Thursday, 2 April 2026

Migrating Nextcloud to OpenSUSE 16.0

Migrating my Nextcloud instance to OpenSUSE 16.0 is not totally transparent since the 16.0 makes a number of key changes - namely replacing yast with a mixture of myrlyn (for Software Management) and cockpit (for other management tasks), and replacing AppArmor with SELinux.  

So here goes...

First of all, the new installer for OpenSUSE, agama, is still a bit rough round the edges. While a bit more up-to-date in the looks department, and probably easier to use for a novice, it has a few design issues. If you don't want the standard setup, it's not entirely clear what to click on to edit which installation settings. Sometimes it's a button, sometimes a menu, sometimes a non-highlighted clickable bit of text. In that respect the old installer was rather better. 

Anyway, I wanted to not use BTRFS this time just so the Nextcloud console didn't show me the same repeated details for every subvolume since OpenSUSE creates them in abundance. Since I rsnapshot the vital parts of the volume daily I'm not risking much. 

So, logging this somewhat on-the-fly as I do things...  
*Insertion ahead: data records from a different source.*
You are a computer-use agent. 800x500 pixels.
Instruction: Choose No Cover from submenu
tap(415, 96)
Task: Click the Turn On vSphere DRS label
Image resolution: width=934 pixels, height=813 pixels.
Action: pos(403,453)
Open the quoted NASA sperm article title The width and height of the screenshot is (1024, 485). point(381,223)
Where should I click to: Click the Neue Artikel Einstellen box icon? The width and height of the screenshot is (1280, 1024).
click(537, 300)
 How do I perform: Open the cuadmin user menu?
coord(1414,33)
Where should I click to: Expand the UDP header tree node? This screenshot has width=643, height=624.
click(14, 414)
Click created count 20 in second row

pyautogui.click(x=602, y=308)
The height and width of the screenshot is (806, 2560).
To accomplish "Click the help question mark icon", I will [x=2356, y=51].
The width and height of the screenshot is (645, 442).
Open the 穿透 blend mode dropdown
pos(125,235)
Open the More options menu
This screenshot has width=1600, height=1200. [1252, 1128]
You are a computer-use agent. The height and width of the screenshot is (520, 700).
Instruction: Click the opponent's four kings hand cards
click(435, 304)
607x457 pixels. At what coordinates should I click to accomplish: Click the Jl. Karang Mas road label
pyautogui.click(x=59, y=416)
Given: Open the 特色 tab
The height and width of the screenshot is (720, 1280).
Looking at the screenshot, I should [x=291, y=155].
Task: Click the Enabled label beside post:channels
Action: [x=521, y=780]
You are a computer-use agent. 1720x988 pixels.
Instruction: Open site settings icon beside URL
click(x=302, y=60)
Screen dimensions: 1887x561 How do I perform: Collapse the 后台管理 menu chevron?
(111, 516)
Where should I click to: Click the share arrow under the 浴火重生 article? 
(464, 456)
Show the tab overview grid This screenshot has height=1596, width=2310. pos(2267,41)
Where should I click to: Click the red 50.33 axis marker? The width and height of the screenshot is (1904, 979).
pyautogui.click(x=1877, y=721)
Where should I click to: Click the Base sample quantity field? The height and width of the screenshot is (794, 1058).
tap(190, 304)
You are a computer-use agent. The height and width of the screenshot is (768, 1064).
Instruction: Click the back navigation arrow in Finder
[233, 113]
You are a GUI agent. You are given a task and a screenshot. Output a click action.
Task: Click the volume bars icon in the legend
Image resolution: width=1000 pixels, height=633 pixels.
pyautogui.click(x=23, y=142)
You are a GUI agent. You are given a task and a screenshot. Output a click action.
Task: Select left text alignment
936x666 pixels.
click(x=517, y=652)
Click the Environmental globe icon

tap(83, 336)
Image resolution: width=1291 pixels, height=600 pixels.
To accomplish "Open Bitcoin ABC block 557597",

  1. Install with LAMP and Desktop profiles
    1. ...and discover cockpit isn't installed
    2. ...and discover updates aren't installed (unlike the old installer) 
  2. Run myrlyn and install updates
  3. Run myrlyn and install cockpit, and cockpit-client-launcher
    1. Discover a weird broken dependency incompatibility with busybox-hostname
    2. Solution is to select the "deinstall busybox-hostname" option
    3. systemctl enable cockpit.socket 
    4. systemctl start cockpit.socket 
    5. Edit application menu to move cockpit client launcher from the Internet section to the System section because that bugs me
  4. Run myrlyn and install the various PHP dependencies that Nextcloud needs
  5. Tweak /etc/php8/apache2/php.ini and /etc/php8/apache2/php.ini to meet Nextcloud requirements (see link above)
  6. Fire up cockpit client launcher and start+enable apache and mariadb
  7. Run mysql_secure_installation to clean things up and set a secure root password
  8. Run the commands to set up the nextcloud user and database:
    CREATE USER 'username'@'localhost' IDENTIFIED BY 'password';
    CREATE DATABASE IF NOT EXISTS nextcloud CHARACTER SET utf8mb4 COLLATE utf8mb4_general_ci;
    GRANT ALL PRIVILEGES on nextcloud.* to 'username'@'localhost';
  9. Run the command the restore the Nextcloud database backup
    mysql -h [server] -u [username] -p[password] [db_name] < nextcloud-sqlbkp.bak
  10. Restore /srv/www and /srv/data directories from backup
  11. Edit /etc/sysconfig/apache2 to make sure the modules ssl, headers and rewrite are included, and it starts with the SSL option
  12. Restore /etc/apache2 from backup - includes vhosts definitions and ssl details
  13. Run myrlyn and install certbot, and cerbot-systemd-timer
  14. Restore /etc/letsencrypt from backup 
  15. Tweak SELinux to allow webserver write access to nextcloud directories 
    semanage fcontext -a -t httpd_sys_rw_content_t '/srv/data(/.*)?'
    semanage fcontext -a -t httpd_sys_rw_content_t '/var/www/htdocs/nextcloud/config(/.*)?'
    semanage fcontext -a -t httpd_sys_rw_content_t '/var/www/htdocs/nextcloud/apps(/.*)?'
    semanage fcontext -a -t httpd_sys_rw_content_t '/var/www/htdocs/nextcloud/.htaccess'
    semanage fcontext -a -t httpd_sys_rw_content_t '/var/www/htdocs/nextcloud/.user.ini'
    semanage fcontext -a -t httpd_sys_rw_content_t '/var/www/htdocs/nextcloud/3rdparty/aws/aws-sdk-php/src/data/logs(/.*)?'
  16. Update restored Nextcloud files to match SELinux policies
    restorecon -Rv '/srv/www/htdocs/nextcloud/'
    restorecon -Rv '/srv/data/'
  17. Allow web updates (slightly naughty)
    setsebool -P httpd_unified on
  18. Go into cockpit and add ports 80 and 443 to the firewall rules 
  19. Allow PHP jit to work
    setsebool -P httpd_execmem on 
  20. Allow other Nextcloud functions to work
    setsebool -P httpd_can_network_connect on
    setsebool -P httpd_can_sendmail on
  21. Restore /etc/cron.d from backup and restart the service
Got to learn more about SELinux than I wanted! The hope is now I have the requisite policies configured, I can just copy the selinux config folder in future. That's probably hoping for more stability and consistency than is realistic.